Start of Supplied data
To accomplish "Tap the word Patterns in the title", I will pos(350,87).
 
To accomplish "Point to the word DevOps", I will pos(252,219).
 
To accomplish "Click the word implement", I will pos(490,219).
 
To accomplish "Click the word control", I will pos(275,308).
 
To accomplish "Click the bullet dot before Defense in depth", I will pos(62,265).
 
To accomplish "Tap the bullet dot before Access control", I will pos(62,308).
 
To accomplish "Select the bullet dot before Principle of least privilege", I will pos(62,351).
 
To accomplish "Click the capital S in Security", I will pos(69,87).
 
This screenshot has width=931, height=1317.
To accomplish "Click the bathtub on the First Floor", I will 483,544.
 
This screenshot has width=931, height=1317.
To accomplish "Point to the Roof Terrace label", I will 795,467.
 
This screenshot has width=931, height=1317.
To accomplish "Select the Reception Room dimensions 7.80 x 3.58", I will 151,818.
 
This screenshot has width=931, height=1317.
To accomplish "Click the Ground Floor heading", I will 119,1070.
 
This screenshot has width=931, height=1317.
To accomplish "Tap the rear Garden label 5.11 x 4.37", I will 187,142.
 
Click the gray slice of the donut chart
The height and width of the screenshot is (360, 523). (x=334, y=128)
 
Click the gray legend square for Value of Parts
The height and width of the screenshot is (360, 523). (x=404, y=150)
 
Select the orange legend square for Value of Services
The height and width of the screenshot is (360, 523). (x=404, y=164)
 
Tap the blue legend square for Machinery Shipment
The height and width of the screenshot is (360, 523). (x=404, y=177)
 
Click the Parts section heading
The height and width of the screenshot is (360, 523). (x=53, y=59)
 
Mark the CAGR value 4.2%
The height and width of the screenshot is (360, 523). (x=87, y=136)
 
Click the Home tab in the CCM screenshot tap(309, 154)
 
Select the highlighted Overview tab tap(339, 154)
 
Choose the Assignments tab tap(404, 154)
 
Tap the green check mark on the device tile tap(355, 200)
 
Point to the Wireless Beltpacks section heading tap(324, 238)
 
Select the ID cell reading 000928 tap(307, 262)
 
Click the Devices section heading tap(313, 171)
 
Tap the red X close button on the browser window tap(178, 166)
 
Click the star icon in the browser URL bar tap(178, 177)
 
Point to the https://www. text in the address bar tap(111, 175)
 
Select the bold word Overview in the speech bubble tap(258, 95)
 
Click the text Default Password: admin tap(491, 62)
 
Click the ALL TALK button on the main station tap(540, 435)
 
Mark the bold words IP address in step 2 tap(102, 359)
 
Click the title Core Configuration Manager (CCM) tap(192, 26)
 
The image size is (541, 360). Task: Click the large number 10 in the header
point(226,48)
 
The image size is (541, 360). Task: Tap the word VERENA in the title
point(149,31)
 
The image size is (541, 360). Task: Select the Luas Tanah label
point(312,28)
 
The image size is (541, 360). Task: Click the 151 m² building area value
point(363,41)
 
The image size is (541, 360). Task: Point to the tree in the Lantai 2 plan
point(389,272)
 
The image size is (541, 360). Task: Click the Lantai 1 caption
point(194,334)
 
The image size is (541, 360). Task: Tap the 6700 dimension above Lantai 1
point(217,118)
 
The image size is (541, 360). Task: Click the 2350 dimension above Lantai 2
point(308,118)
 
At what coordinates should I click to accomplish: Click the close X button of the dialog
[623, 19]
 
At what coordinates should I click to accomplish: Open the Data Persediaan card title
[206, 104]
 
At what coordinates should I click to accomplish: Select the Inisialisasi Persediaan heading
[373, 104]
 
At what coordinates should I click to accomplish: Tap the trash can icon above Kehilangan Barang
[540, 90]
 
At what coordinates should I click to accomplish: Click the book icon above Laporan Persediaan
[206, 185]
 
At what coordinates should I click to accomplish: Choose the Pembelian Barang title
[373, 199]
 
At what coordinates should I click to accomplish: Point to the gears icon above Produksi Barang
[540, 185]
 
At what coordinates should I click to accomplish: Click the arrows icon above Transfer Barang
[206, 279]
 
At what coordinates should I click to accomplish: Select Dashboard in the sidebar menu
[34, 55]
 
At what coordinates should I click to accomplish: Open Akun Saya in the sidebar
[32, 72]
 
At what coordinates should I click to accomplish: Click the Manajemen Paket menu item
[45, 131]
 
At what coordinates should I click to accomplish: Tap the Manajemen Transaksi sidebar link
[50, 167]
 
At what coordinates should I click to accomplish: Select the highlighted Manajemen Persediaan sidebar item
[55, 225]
End of Supplied data
Work to complete — Rewrite the records from the first line through the line containing "I will 795,467.", both included, with requests and all other text unchanged. Multiply every coordinate in the answers by 1.6 and round each result to a whole number, rounding halves up.

Solution —
To accomplish "Tap the word Patterns in the title", I will pos(560,139).
 
To accomplish "Point to the word DevOps", I will pos(403,350).
 
To accomplish "Click the word implement", I will pos(784,350).
 
To accomplish "Click the word control", I will pos(440,493).
 
To accomplish "Click the bullet dot before Defense in depth", I will pos(99,424).
 
To accomplish "Tap the bullet dot before Access control", I will pos(99,493).
 
To accomplish "Select the bullet dot before Principle of least privilege", I will pos(99,562).
 
To accomplish "Click the capital S in Security", I will pos(110,139).
 
This screenshot has width=931, height=1317.
To accomplish "Click the bathtub on the First Floor", I will 773,870.
 
This screenshot has width=931, height=1317.
To accomplish "Point to the Roof Terrace label", I will 1272,747.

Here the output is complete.